Sometimes you already have code on your computer that you want to turn into a Git project. As mentioned, this is a pretty easy problem to solve. You will still need to go through the same repository structure steps and decisions as above, so I recommend going back if you’ve just skipped ahead to here, but assuming you’ve already covered that material, the first thing you need to do is turn your local repository into a Git repository.

6.2.1 Git Client

If you have a Git client installed, such as GitKraken, it’s not too hard to turn an existing directory into a Git repository, before pushing to GitHub. First, open GitKraken and enter cmd+I/ctrl+I to open up the “Init” window. From here, navigate to “Local Only”, which tells GitKraken that you want to turn a directory local to your computer into a Git repository. Ensure that your “Initalize in” Path is in the correct parent directory (for me, I keep my repositories in ~/Documents/Repos). Now just enter the name of the directory you would like to turn into the repository and click “Create Repository”.

This will not overwrite your file, just add the necessary Git components and add the .gitignore, LICENSE.md (if selected), and a blank README.md (if you haven’t already created one) as your first commit. All other files will be added (i.e., git add .), ready to be staged and committed, though we’ll explain what this means in more detail shortly.

From here, you need to connect your local repository to GitHub. In GitKraken, open up the repository (if it didn’t open automatically after creating), and click on the sidebar button labelled “REMOTE”.

From here:

  • Select GitHub
  • Choose your account (assuming you have linked GitKraken with GitHub)
  • Choose the repository name you’d like for GitHub (I’d recommend the default, which is your local repository’s name)
  • Add a quick description
  • Select the level of visibility you would like
Note

I would leave “Remote Name” as origin as lots of standard commands refer to origin, so it’ll make your life easier if you have to troubleshoot things later on in your Git adventures

And that’s it.

6.2.2 No Git Client

Firstly, go install a Git client if you are learning Git - you’ll save yourself a lot of time and heartache when it comes to the day-to-day of using Git. But if you’re insistent that you need to use the command line at this stage, or just are interested in understanding what commands your GUI is performing, carry on reading.

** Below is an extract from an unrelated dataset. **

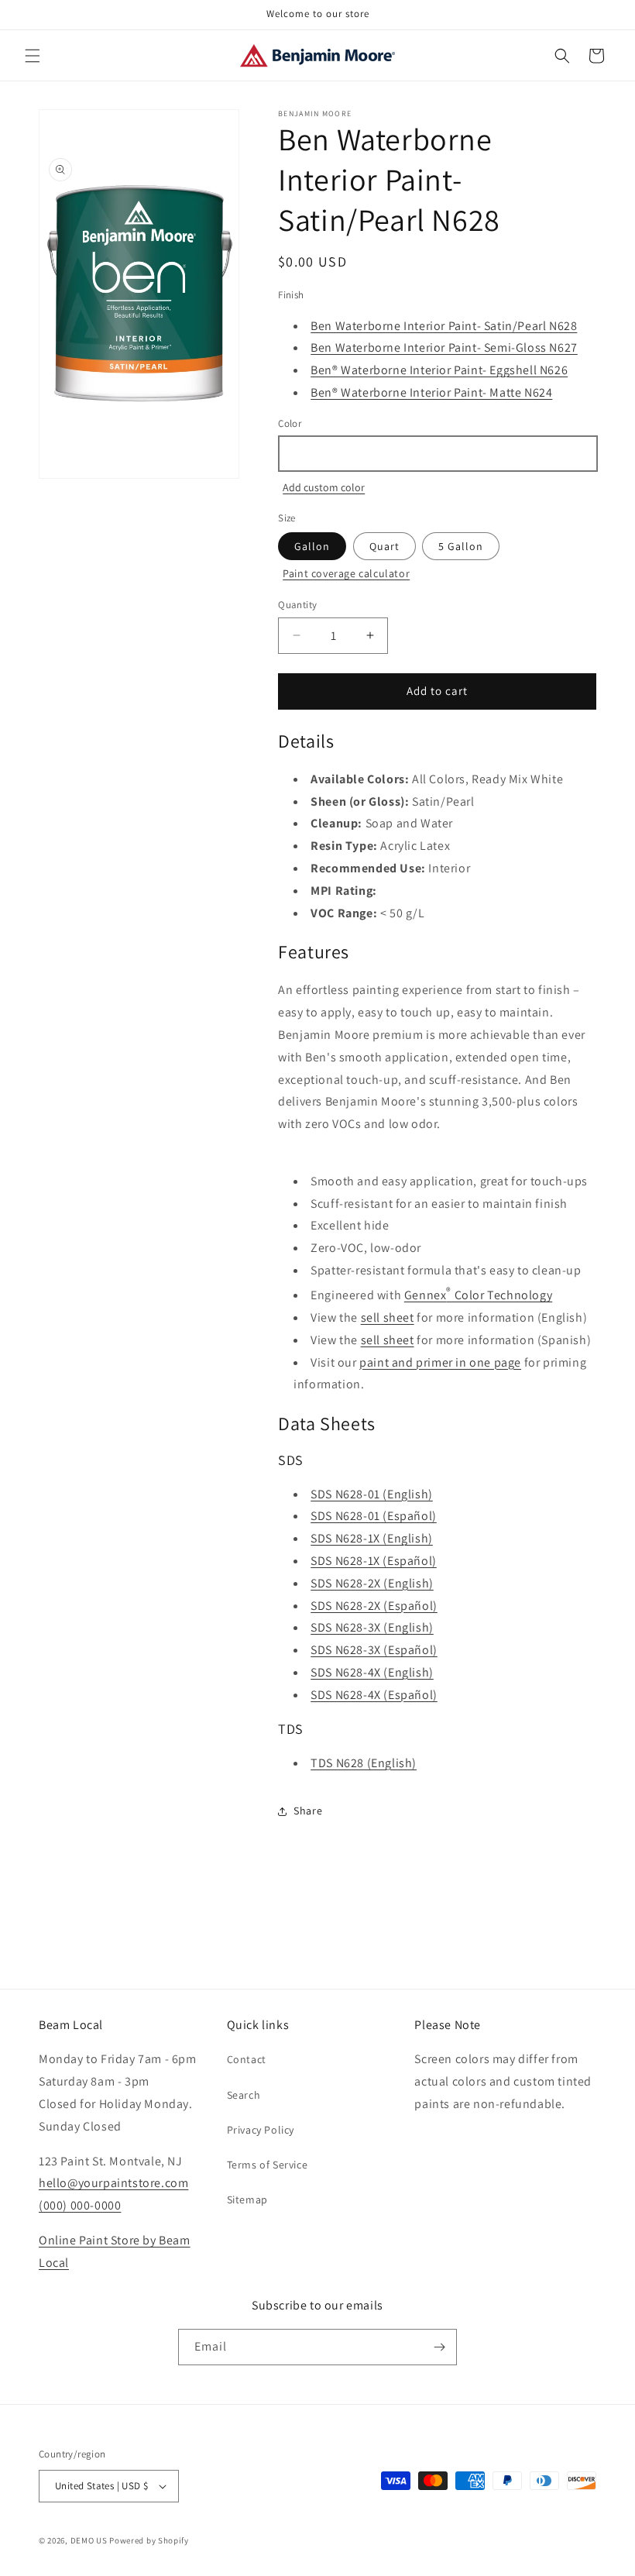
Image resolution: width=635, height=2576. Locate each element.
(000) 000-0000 (80, 2205)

From here, your code will vary slightly depending on whether you set up Git using SSH or PAT token, but the structure is generally the same. If you already have code, you can ignore echo ... in step 2 as you have files Git can track (though you should add a README.md!), and replace README.md with the file(s) you wish to track.

  1. Open a terminal/Git Bash command line in your directory
    • All the following commands should be entered in the terminal from within the directory
  2. You will need to turn your local directory into a git-tracked repository
    • Git will not track a completely empty directory, so you need to first add a file
    • echo # PROJECT_NAME > README.md
    • git init
  3. add and commit the README.md file to the Git history so you have something to push to GitHub
    • git add README.md
      • Use git add . to track all the files in a repository with changes e.g. if you have existing code in a folder that you are converting into a Git repository
    • git commit -m "Initialize project with README"
  4. Rename your default branch to main
    • git branch -M main
  5. Connect your local repository to your GitHub repository
    • For PAT token setup
      • git remote add origin https://github.com/arnold-c/psu-intro-to-git.git
    • For SSH setup
  6. push your commit to GitHub
    • git push -u origin main
  7. Navigate to GitHub, and edit the visibility of the repository if desired
    • By default, GitHub will publish the repository as public access

If you already have a Git repository on your local computer, but for some reason haven’t connected it to a remote (e.g, GitHub) you can do so by following commands 4-7 inclusively.